→ **Data for processing**:
________________________

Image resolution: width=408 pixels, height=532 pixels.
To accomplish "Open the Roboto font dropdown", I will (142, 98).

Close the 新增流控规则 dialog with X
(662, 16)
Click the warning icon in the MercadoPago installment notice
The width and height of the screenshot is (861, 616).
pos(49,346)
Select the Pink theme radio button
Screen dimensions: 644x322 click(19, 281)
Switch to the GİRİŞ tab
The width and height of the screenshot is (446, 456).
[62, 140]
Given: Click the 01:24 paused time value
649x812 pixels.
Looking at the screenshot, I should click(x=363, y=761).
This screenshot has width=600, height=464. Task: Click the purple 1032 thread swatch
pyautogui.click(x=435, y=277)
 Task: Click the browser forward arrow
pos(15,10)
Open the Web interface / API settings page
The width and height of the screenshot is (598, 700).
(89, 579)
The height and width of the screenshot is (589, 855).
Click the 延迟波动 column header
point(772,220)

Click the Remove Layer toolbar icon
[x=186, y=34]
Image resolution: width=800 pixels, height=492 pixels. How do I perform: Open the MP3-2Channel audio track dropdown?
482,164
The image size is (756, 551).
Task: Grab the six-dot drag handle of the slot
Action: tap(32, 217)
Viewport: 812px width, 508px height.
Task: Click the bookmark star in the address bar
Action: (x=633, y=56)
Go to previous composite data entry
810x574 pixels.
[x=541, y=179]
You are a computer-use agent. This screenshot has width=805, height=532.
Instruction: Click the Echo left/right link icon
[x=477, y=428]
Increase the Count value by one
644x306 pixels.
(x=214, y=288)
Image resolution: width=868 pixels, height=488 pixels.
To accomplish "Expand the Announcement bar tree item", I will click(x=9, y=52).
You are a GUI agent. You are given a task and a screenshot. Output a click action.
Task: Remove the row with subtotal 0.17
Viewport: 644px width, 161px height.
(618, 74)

________________________

→ **What to produce**: Each record above should be reproduced in full, exactly as it stands.

→ **Response area**:
Image resolution: width=408 pixels, height=532 pixels.
To accomplish "Open the Roboto font dropdown", I will (142, 98).

Close the 新增流控规则 dialog with X
(662, 16)
Click the warning icon in the MercadoPago installment notice
The width and height of the screenshot is (861, 616).
pos(49,346)
Select the Pink theme radio button
Screen dimensions: 644x322 click(19, 281)
Switch to the GİRİŞ tab
The width and height of the screenshot is (446, 456).
[62, 140]
Given: Click the 01:24 paused time value
649x812 pixels.
Looking at the screenshot, I should click(x=363, y=761).
This screenshot has width=600, height=464. Task: Click the purple 1032 thread swatch
pyautogui.click(x=435, y=277)
 Task: Click the browser forward arrow
pos(15,10)
Open the Web interface / API settings page
The width and height of the screenshot is (598, 700).
(89, 579)
The height and width of the screenshot is (589, 855).
Click the 延迟波动 column header
point(772,220)

Click the Remove Layer toolbar icon
[x=186, y=34]
Image resolution: width=800 pixels, height=492 pixels. How do I perform: Open the MP3-2Channel audio track dropdown?
482,164
The image size is (756, 551).
Task: Grab the six-dot drag handle of the slot
Action: tap(32, 217)
Viewport: 812px width, 508px height.
Task: Click the bookmark star in the address bar
Action: (x=633, y=56)
Go to previous composite data entry
810x574 pixels.
[x=541, y=179]
You are a computer-use agent. This screenshot has width=805, height=532.
Instruction: Click the Echo left/right link icon
[x=477, y=428]
Increase the Count value by one
644x306 pixels.
(x=214, y=288)
Image resolution: width=868 pixels, height=488 pixels.
To accomplish "Expand the Announcement bar tree item", I will click(x=9, y=52).
You are a GUI agent. You are given a task and a screenshot. Output a click action.
Task: Remove the row with subtotal 0.17
Viewport: 644px width, 161px height.
(618, 74)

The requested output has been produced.